> _ABOUT THIS EXERCISE_
Across the entries below, how many lines include "agent"? Give the number and nothing else.
—————
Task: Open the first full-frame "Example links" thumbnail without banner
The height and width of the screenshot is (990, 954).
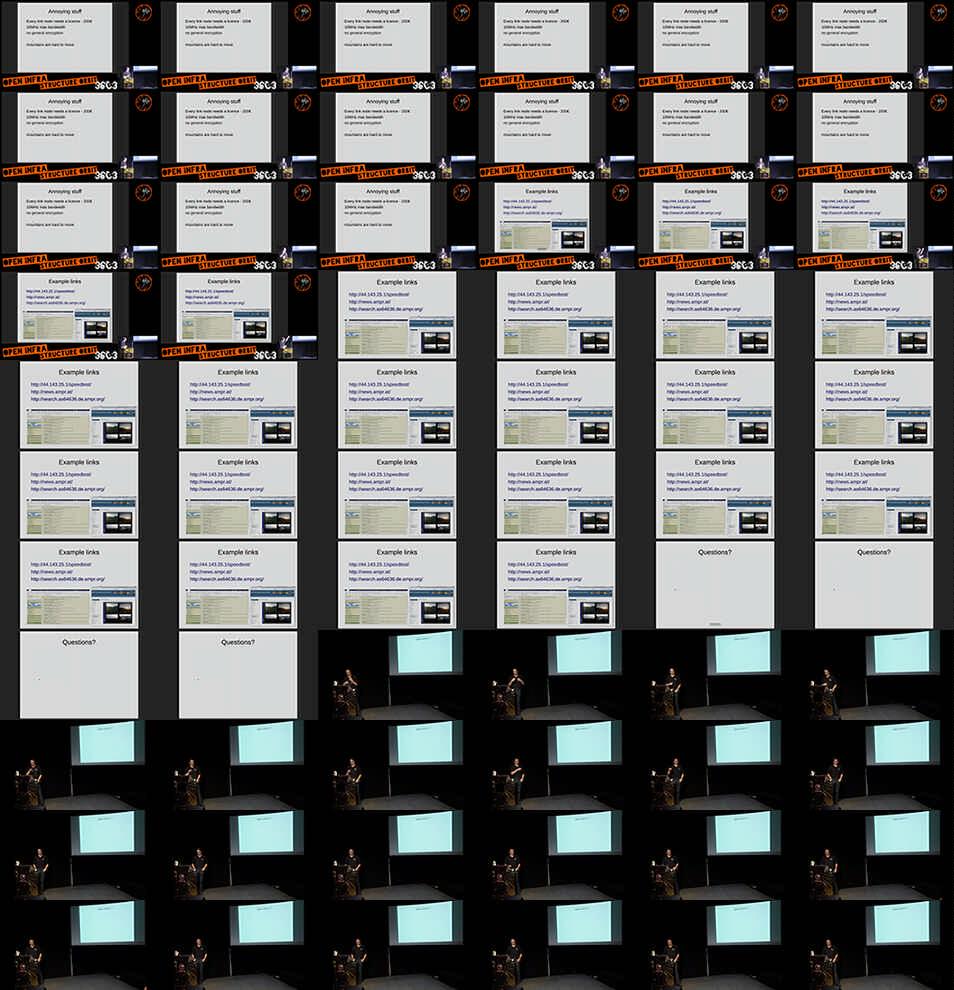Action: pos(397,315)
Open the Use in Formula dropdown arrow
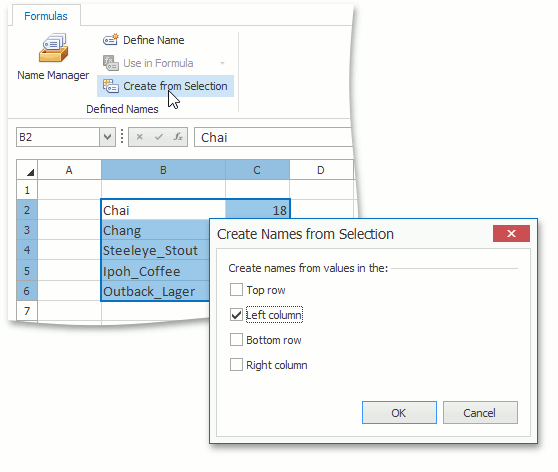Screen dimensions: 558x472 tap(222, 63)
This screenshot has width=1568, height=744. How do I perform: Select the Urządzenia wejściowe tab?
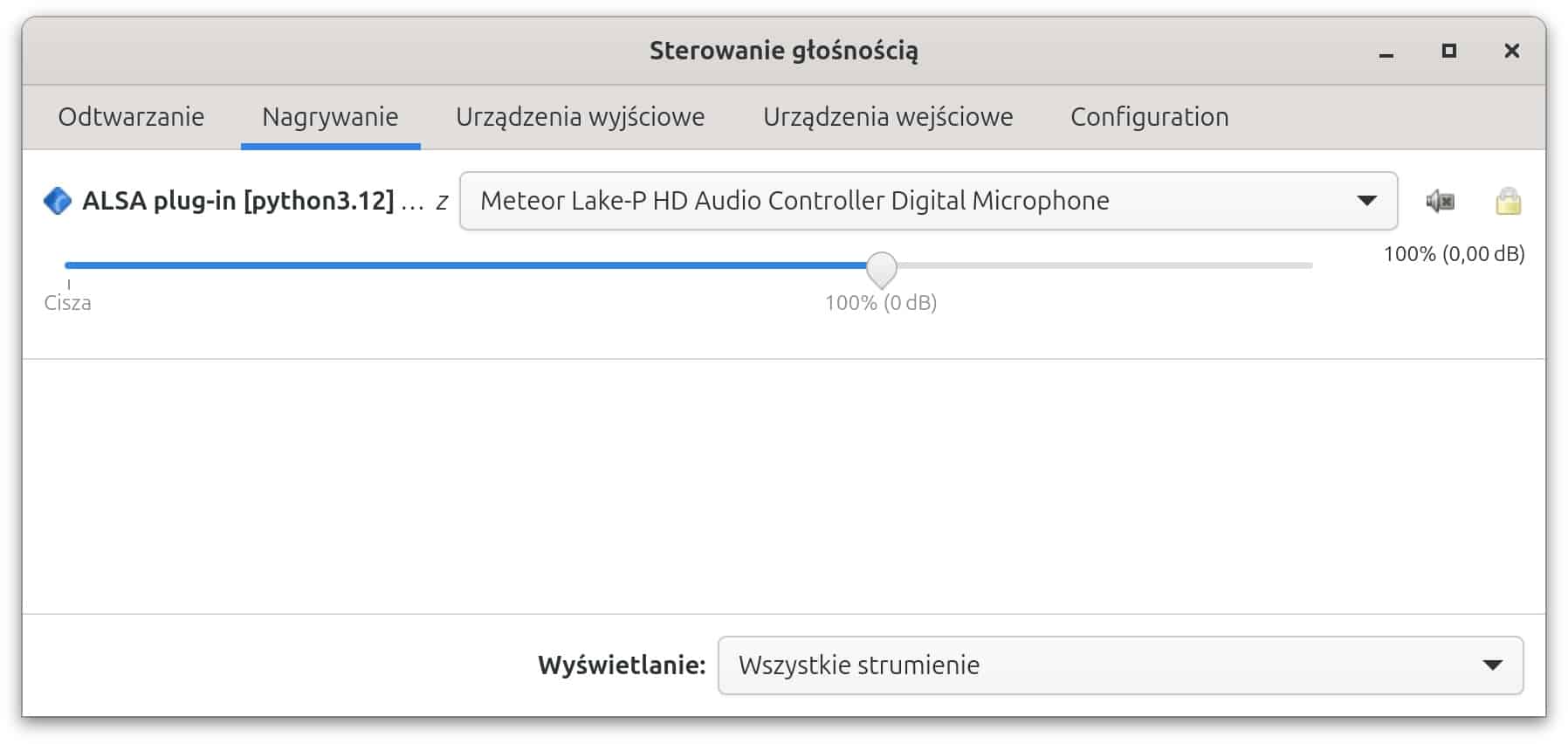[x=888, y=116]
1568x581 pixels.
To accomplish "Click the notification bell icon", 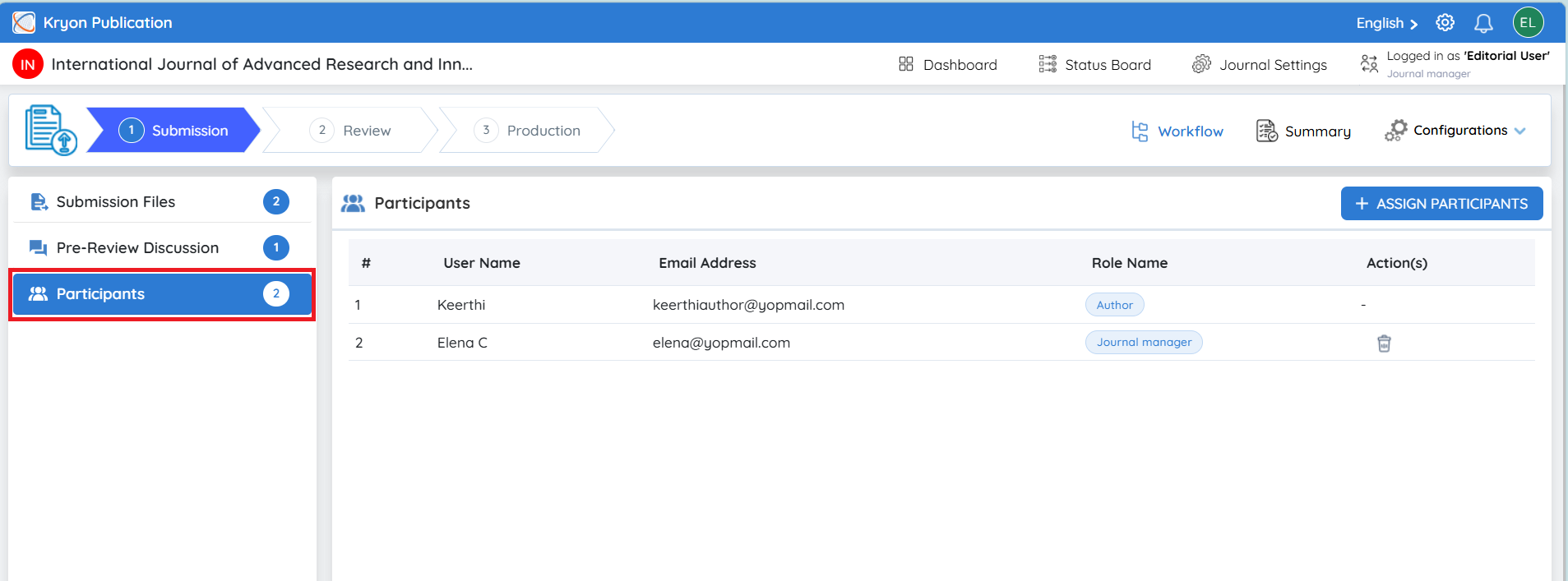I will point(1483,23).
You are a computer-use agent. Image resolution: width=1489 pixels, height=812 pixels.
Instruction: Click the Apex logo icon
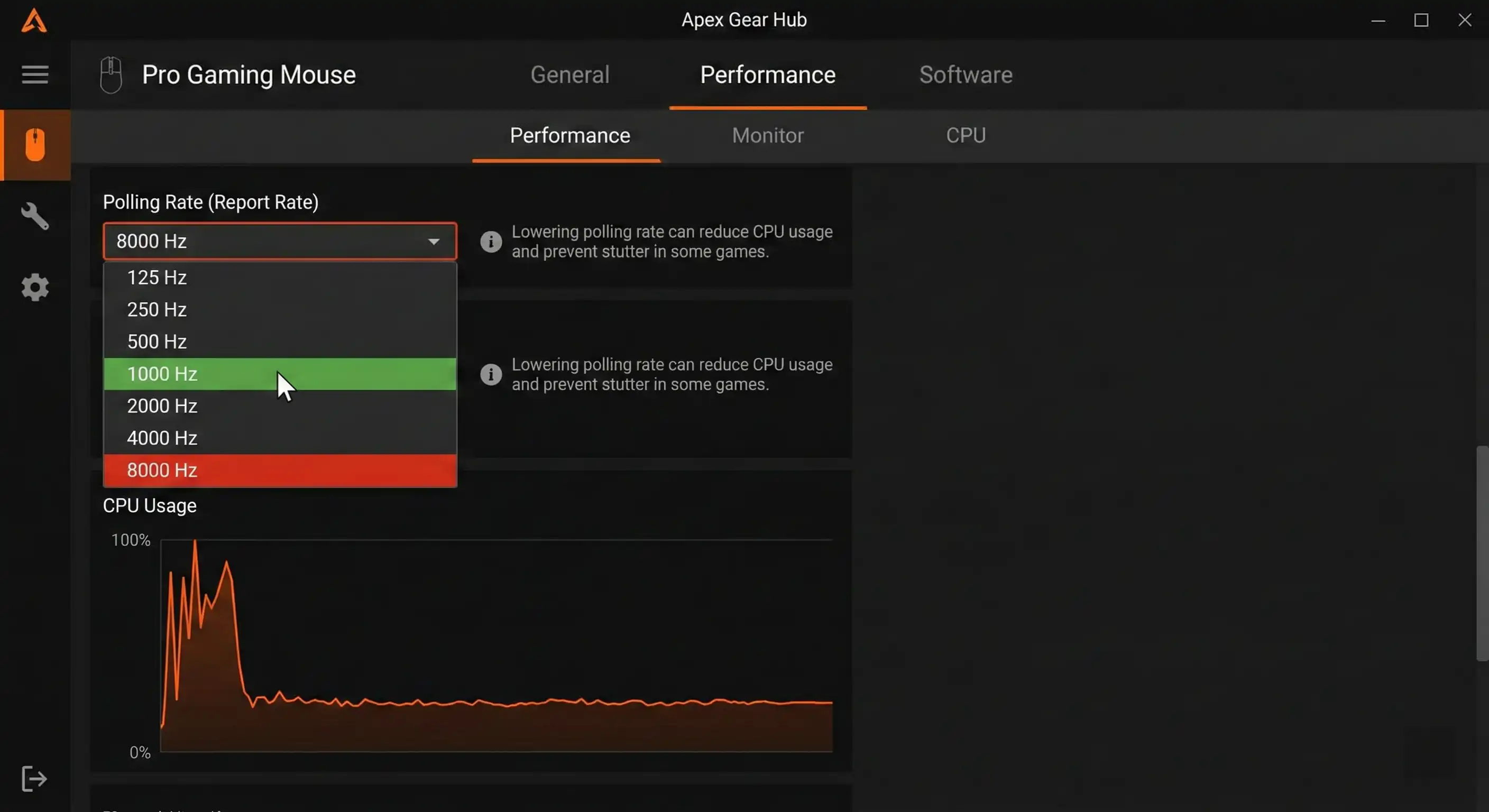pyautogui.click(x=34, y=20)
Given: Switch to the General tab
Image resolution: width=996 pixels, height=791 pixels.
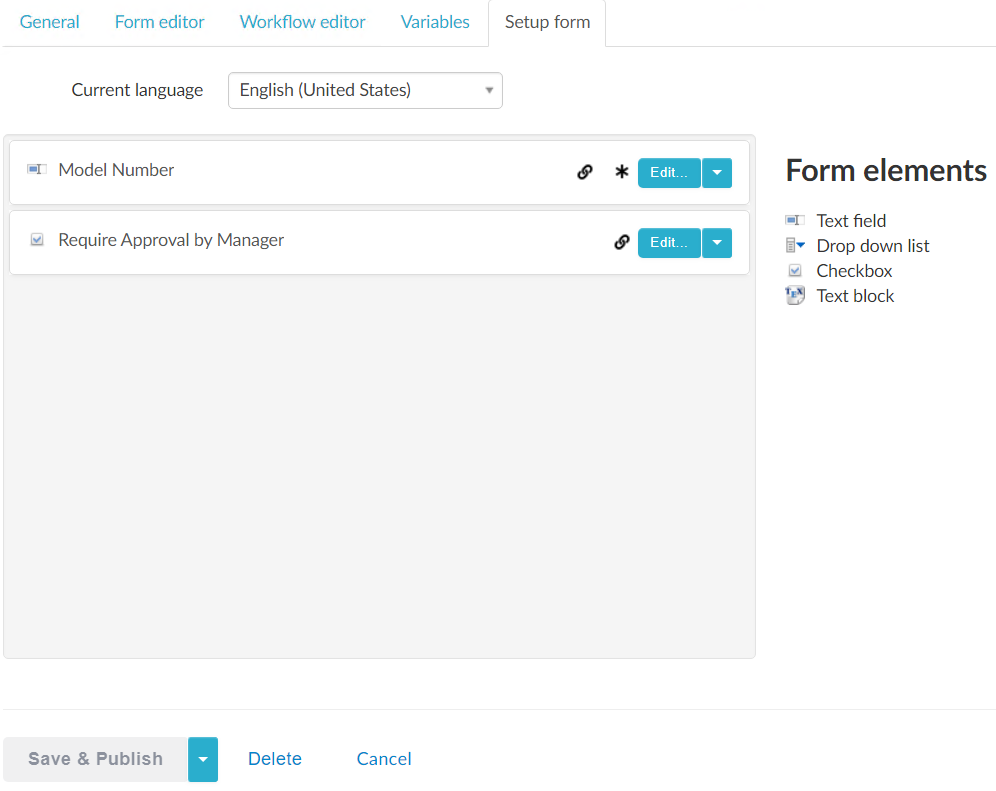Looking at the screenshot, I should 50,22.
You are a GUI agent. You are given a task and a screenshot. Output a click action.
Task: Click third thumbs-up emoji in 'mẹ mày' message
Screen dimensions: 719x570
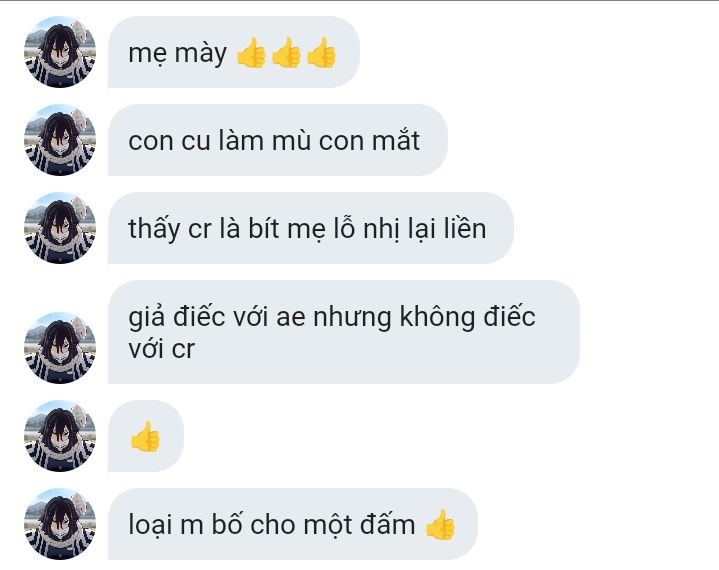321,52
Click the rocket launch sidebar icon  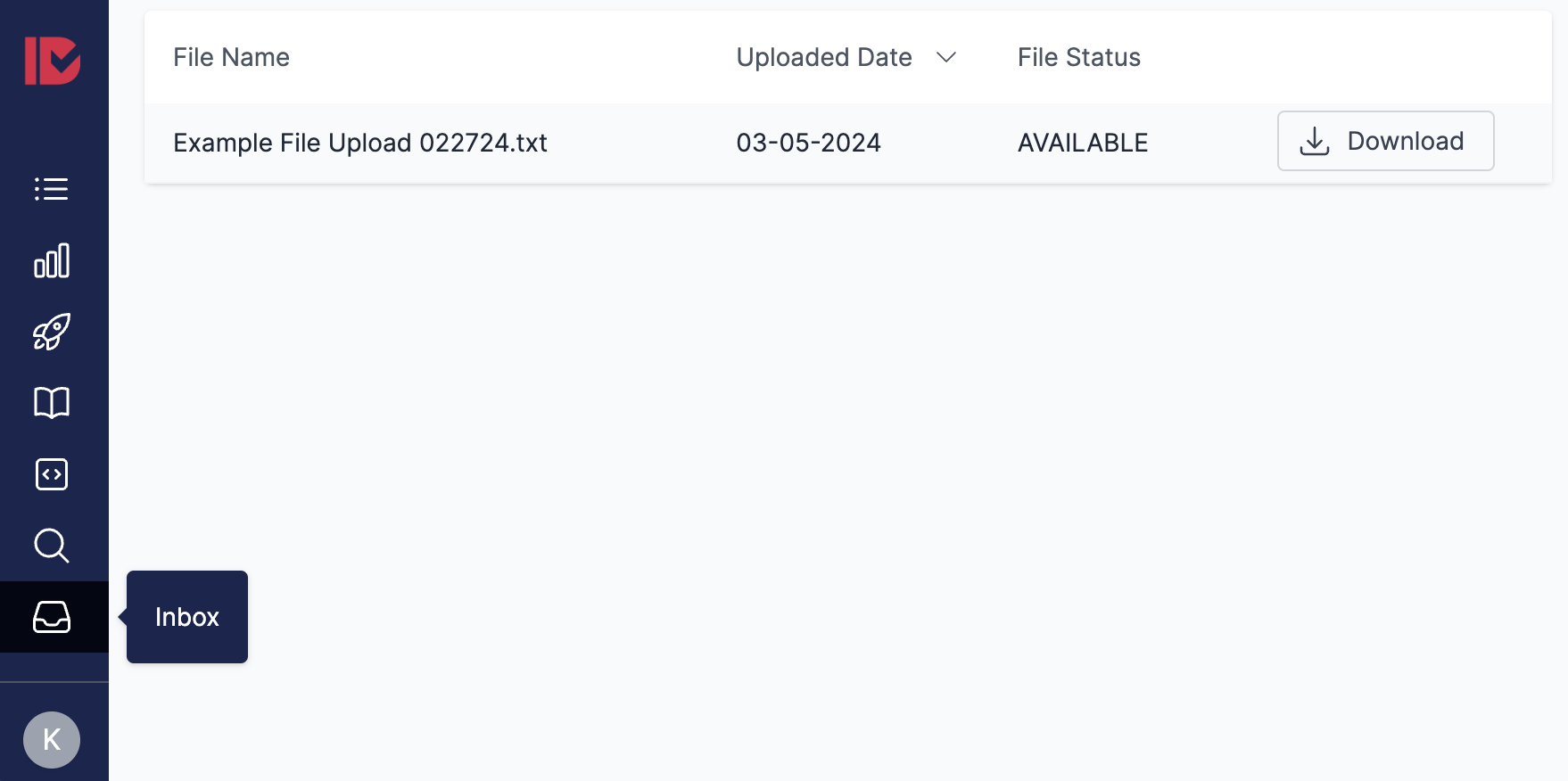tap(52, 332)
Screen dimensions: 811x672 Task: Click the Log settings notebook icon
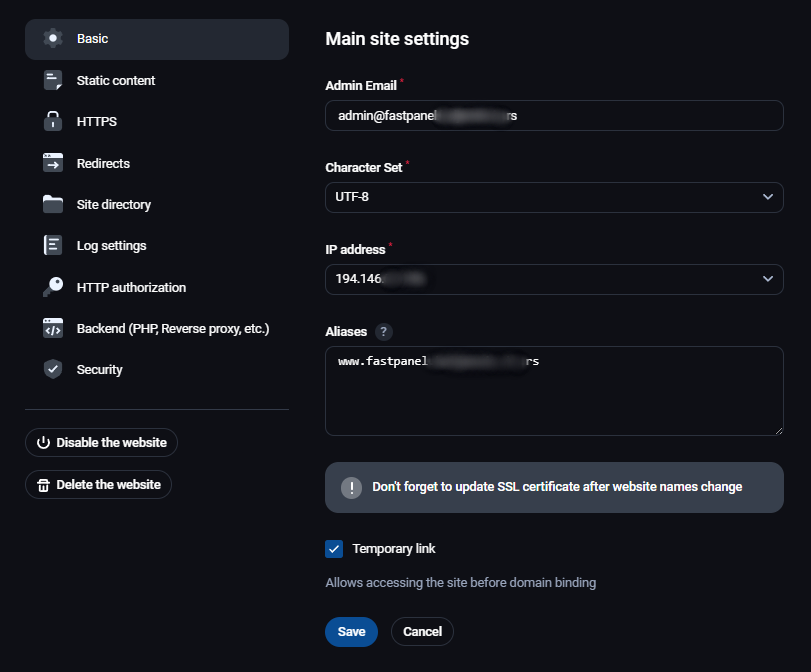[x=53, y=246]
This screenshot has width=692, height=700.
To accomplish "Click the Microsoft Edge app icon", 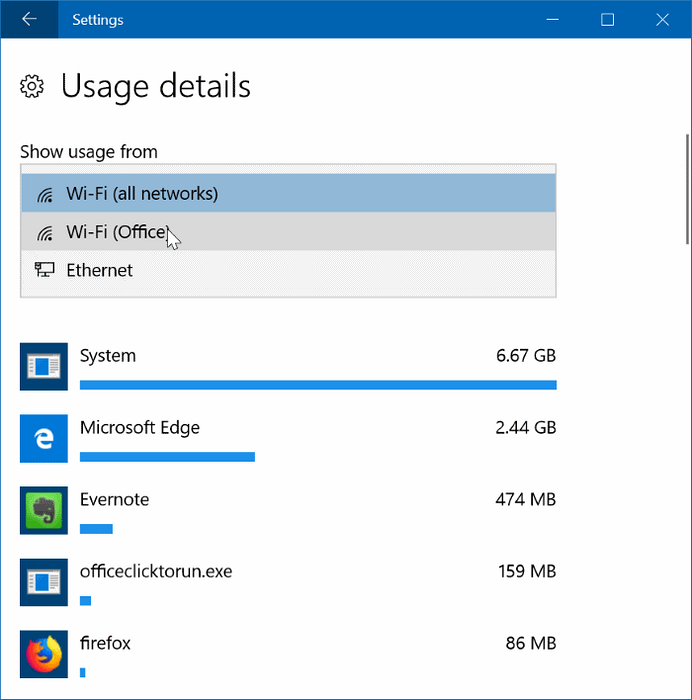I will tap(44, 439).
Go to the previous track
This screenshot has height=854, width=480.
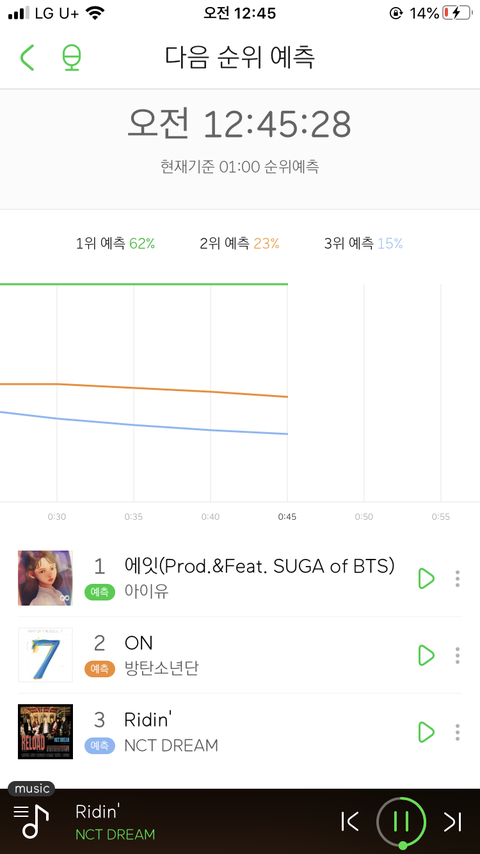pos(350,822)
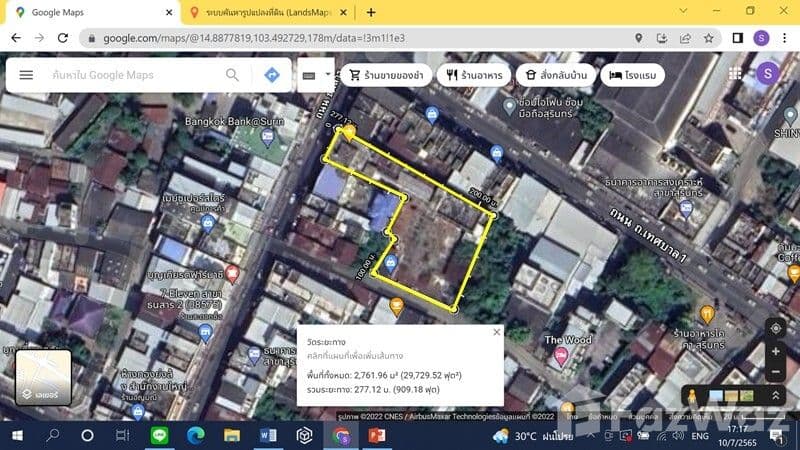
Task: Click the search magnifier icon
Action: 233,75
—————
> _SOLUTION_
2